I use both services heavily at work. The networking in GCP is terrible. We exper...

jpmattia · on June 2, 2019

> We've even had cases where there was packet corruption at the bare metal layer,

I'd love to know how this happens in the modern world. I've seen it myself only once (not GCP, but our own network with cisco equipment.)

Is something in the chain not checking the packet's CRC?

user5994461 · on June 2, 2019

Had something similar last year because of a core router fabric issue. A few years ago, there was a batch of new servers with buggy motherboards corrupting/dropping packets, can't begin to imagine how hard it was to diagnose.

That's in own datacenters, not cloud.

jpmattia · on June 2, 2019

> can't begin to imagine how hard it was to diagnose.

Yeah, when it happened to me, it completely threw me for a loop.

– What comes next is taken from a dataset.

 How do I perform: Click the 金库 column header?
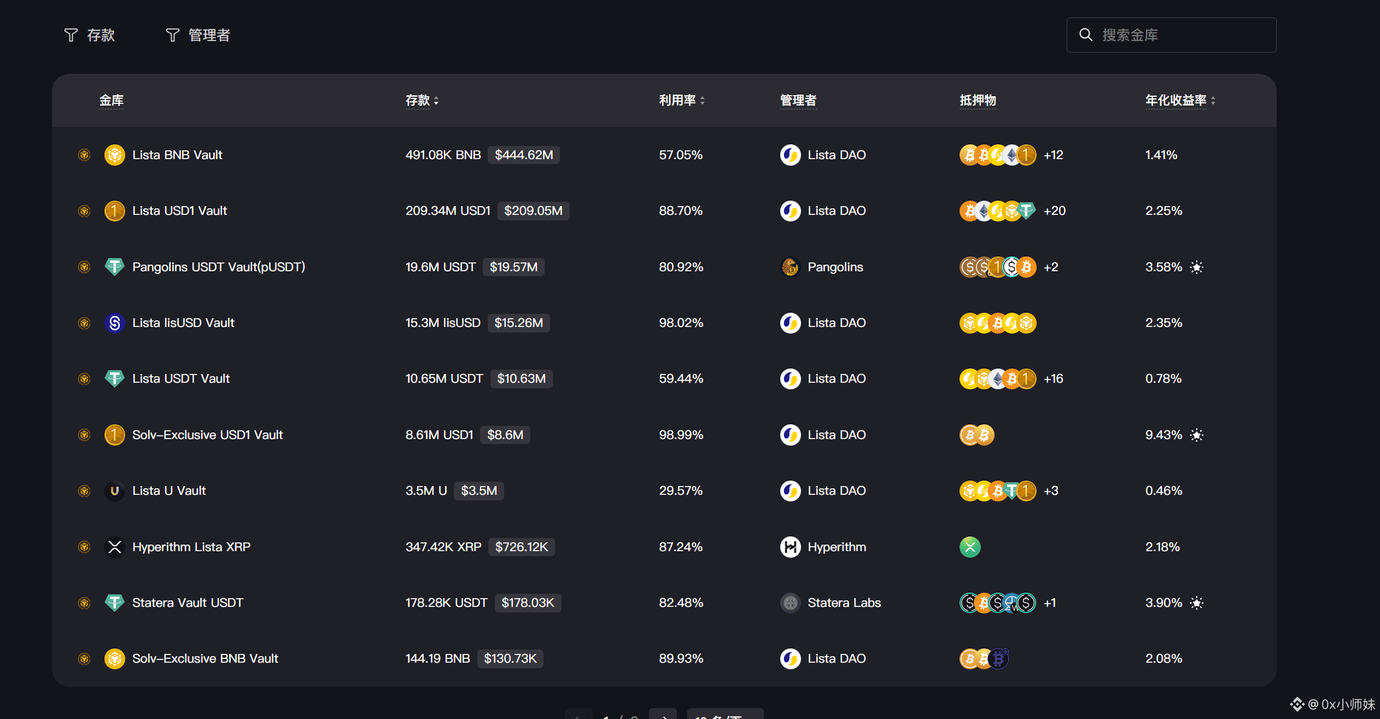(111, 101)
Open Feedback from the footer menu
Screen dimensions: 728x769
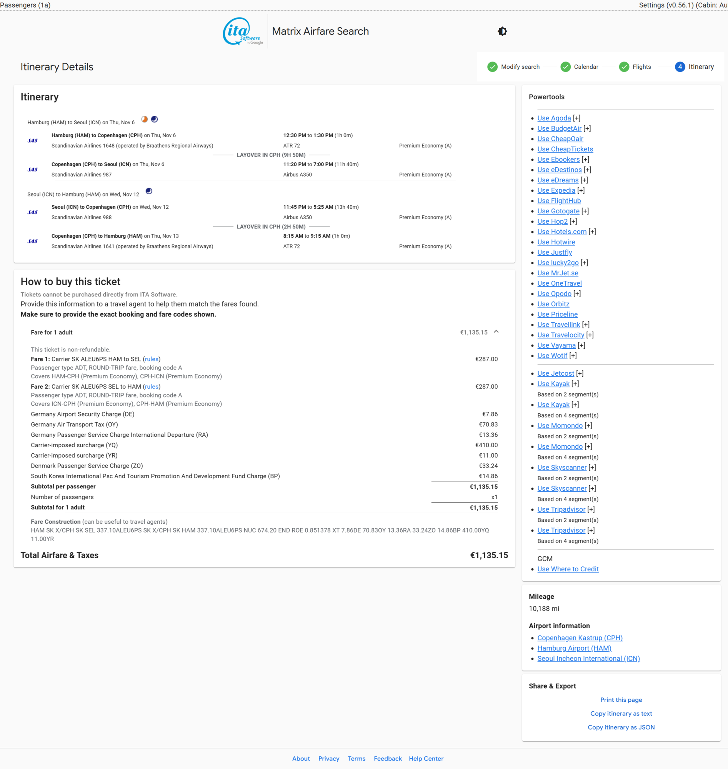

We had reports of corruption in video files, which started the debug cycle. It was shocking when we isolated the box causing the issue.

But I guess your bigger comment has to be right: About the only way to have this sort of error is at the hardware level, because basic CRC checking should otherwise raise some sort of alarm.

user5994461 · on June 2, 2019

Keep in mind that hardware run with a firmware. What is called a hardware issue can actually be a software issue.

It wasn't just one box for us. Basically, the part number was defective (motherboard NIC), every single one that was manufactured. This affected a variety of things, since servers are bought in batch and shipped to multiple datacenters, damn impossible to root cause.

CRC can be computed by the OS (kernel driver) or offloaded to the NIC. I think it's unlikely for buggy CRC code to shipped to a finished product, it would be noticed that nothing works.

captn3m0 · on June 2, 2019

Just curious, is this on a specific region(s)?